start Dataset records

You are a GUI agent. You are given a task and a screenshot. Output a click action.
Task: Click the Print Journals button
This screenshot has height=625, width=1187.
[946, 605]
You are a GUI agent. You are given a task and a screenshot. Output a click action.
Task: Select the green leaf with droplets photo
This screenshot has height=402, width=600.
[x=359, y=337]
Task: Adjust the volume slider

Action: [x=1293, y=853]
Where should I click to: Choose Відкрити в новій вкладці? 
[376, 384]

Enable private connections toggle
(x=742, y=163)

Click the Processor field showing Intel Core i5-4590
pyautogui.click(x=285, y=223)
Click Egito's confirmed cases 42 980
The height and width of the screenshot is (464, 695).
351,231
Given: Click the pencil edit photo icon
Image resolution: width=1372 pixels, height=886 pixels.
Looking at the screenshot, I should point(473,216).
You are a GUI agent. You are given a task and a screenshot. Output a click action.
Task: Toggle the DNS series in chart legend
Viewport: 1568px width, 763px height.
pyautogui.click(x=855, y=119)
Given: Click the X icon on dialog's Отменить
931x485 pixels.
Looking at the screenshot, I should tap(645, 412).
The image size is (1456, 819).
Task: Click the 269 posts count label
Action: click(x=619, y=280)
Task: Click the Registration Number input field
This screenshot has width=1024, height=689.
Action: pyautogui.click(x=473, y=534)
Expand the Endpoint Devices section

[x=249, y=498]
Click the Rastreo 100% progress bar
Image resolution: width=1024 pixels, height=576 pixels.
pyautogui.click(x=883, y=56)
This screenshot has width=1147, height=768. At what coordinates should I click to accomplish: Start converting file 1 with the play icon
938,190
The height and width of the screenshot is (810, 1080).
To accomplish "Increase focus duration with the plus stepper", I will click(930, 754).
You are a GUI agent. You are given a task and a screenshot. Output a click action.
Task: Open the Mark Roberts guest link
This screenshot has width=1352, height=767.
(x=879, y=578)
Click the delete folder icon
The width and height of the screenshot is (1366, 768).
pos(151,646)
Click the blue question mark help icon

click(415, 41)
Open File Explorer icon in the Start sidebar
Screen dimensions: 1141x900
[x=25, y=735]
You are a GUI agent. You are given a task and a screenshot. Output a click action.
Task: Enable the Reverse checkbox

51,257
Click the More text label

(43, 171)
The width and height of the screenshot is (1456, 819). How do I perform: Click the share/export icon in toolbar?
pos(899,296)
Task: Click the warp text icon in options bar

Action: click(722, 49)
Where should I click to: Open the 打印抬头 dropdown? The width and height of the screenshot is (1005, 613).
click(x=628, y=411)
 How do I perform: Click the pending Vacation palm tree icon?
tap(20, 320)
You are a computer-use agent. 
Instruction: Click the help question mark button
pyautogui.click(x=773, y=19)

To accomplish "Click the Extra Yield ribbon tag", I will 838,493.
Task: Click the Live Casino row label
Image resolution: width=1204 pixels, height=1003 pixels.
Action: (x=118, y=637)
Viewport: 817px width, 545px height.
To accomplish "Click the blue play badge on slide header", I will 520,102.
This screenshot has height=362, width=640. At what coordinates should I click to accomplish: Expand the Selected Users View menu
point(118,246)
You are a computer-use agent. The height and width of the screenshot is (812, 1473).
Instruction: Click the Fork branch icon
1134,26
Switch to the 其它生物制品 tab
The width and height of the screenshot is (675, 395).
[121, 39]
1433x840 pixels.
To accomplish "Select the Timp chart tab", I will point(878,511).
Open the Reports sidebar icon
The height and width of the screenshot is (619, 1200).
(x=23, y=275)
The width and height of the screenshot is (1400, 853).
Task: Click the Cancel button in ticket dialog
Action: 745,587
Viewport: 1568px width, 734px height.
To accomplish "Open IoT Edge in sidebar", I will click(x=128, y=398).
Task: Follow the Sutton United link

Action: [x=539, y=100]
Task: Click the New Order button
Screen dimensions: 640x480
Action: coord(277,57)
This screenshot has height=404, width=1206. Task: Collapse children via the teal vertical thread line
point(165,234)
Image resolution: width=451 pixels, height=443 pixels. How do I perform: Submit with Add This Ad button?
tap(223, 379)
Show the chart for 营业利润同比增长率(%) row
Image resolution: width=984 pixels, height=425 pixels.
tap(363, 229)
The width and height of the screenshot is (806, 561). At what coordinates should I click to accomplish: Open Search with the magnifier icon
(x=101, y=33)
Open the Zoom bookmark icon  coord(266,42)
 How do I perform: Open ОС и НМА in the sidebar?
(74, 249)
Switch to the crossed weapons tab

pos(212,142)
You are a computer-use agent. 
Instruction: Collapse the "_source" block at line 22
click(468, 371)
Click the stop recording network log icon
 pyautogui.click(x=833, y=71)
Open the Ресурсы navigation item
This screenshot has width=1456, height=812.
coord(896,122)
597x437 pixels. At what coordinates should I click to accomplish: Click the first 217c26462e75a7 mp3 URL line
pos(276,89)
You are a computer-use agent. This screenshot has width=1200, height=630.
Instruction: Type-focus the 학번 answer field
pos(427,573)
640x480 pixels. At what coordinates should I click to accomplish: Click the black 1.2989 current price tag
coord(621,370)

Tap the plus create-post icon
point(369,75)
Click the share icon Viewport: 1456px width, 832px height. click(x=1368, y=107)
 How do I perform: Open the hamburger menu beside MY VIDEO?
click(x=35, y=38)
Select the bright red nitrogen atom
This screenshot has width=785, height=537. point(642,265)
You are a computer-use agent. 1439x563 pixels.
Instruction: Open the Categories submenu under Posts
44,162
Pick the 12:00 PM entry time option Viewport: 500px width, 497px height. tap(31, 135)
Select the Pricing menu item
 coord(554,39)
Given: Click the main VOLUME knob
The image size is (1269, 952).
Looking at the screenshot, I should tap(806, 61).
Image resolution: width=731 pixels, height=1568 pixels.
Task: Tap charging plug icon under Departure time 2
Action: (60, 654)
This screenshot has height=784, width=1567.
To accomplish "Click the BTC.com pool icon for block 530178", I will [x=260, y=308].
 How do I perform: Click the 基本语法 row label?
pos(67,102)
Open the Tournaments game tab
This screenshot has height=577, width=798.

end Dataset records

> _To do_
Reproduce the lines of the records verbatim, from the start of the records through the line containing "Action: [x=1293, y=853]", including that line.

> _Complete answer_
You are a GUI agent. You are given a task and a screenshot. Output a click action.
Task: Click the Print Journals button
This screenshot has height=625, width=1187.
[946, 605]
You are a GUI agent. You are given a task and a screenshot. Output a click action.
Task: Select the green leaf with droplets photo
This screenshot has height=402, width=600.
[x=359, y=337]
Task: Adjust the volume slider

Action: [x=1293, y=853]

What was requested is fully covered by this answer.